Mejora también la dirección asistida, un 22% más directa que la que monta el resto de los Clase E y equipa control de estabilidad ESP de tres etapas -heradado de los modelos SL 63 AMG y C 63 AMG-, que permite elegir entre los modos “ESP On”, “ESP Sport” y “ESP Off”. Monta nuevos discos de freno delanteros cerámicos de 360 mm de diámetro, autoventilados y perforados. El buque insignia AMG de la Clase E incluye de serie otros elementos de seguridad activa y pasiva como el nuevo sistema de detección de cansancio -atencion assist-, de anticipación de protección de los ocupantes Pre-Safe, así como siete airbag y reposacabezas activos.


En opción, ofrece asistente de cambio de carril y control de ángulo muerto, Pre-Safe con función de frenado automático de emergencia, luz automática e inteligente de carretera o lectura de los límites de velocidad.
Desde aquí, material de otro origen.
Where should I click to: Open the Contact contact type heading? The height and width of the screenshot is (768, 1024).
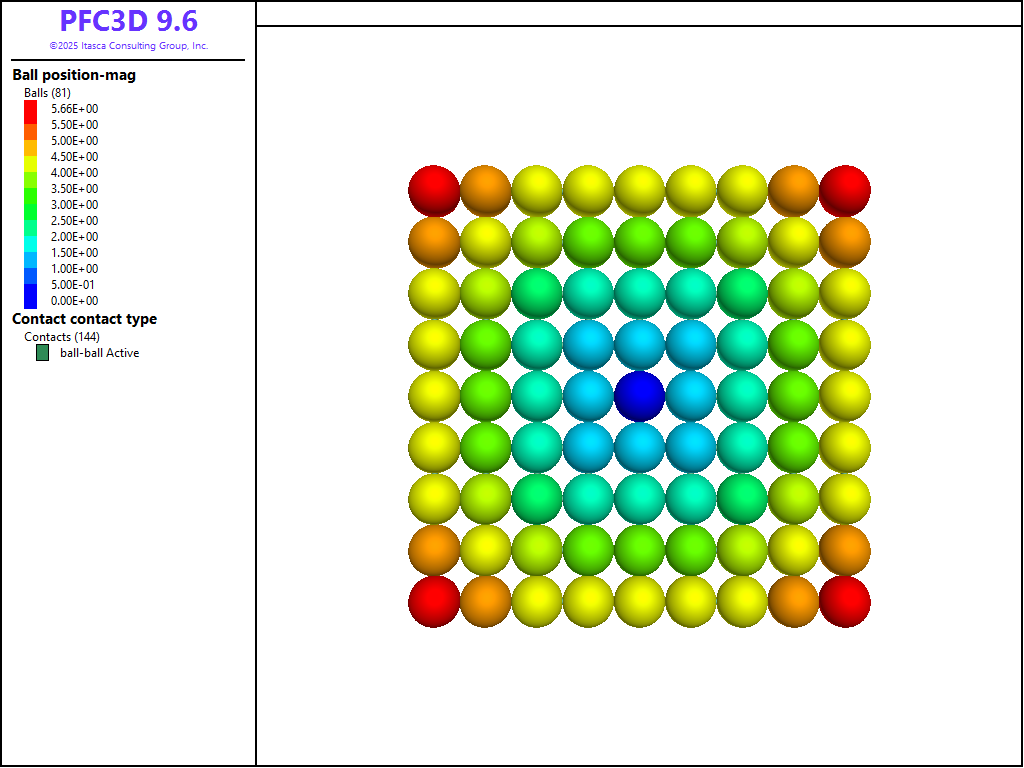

Asímismo, los clientes que busquen un carácter aún más deportivo pueden optar por alguno de los paquetes que ofrece AMG. Así, el nivel Performance cuenta con llantas de aleación de 19 pulgadas, diferencial trasero autoblocante al 40%, tren de rodaje con suspensión más rígida, spoiler en la tapa del maletero, volante AMG de tres radios e inserciones en Alcántara y persiana eléctrica en la luneta trasera.


Por su parte, el pack AMG Exclusive proporciona un toque más lujoso en el interior y sirve tapizado en cuero en asientos, parte superior del salpicadero, consola central y paneles de las puertas; además de techo interior, columnas y parasoles tapizados en Alcántara y alfombrillas AMG.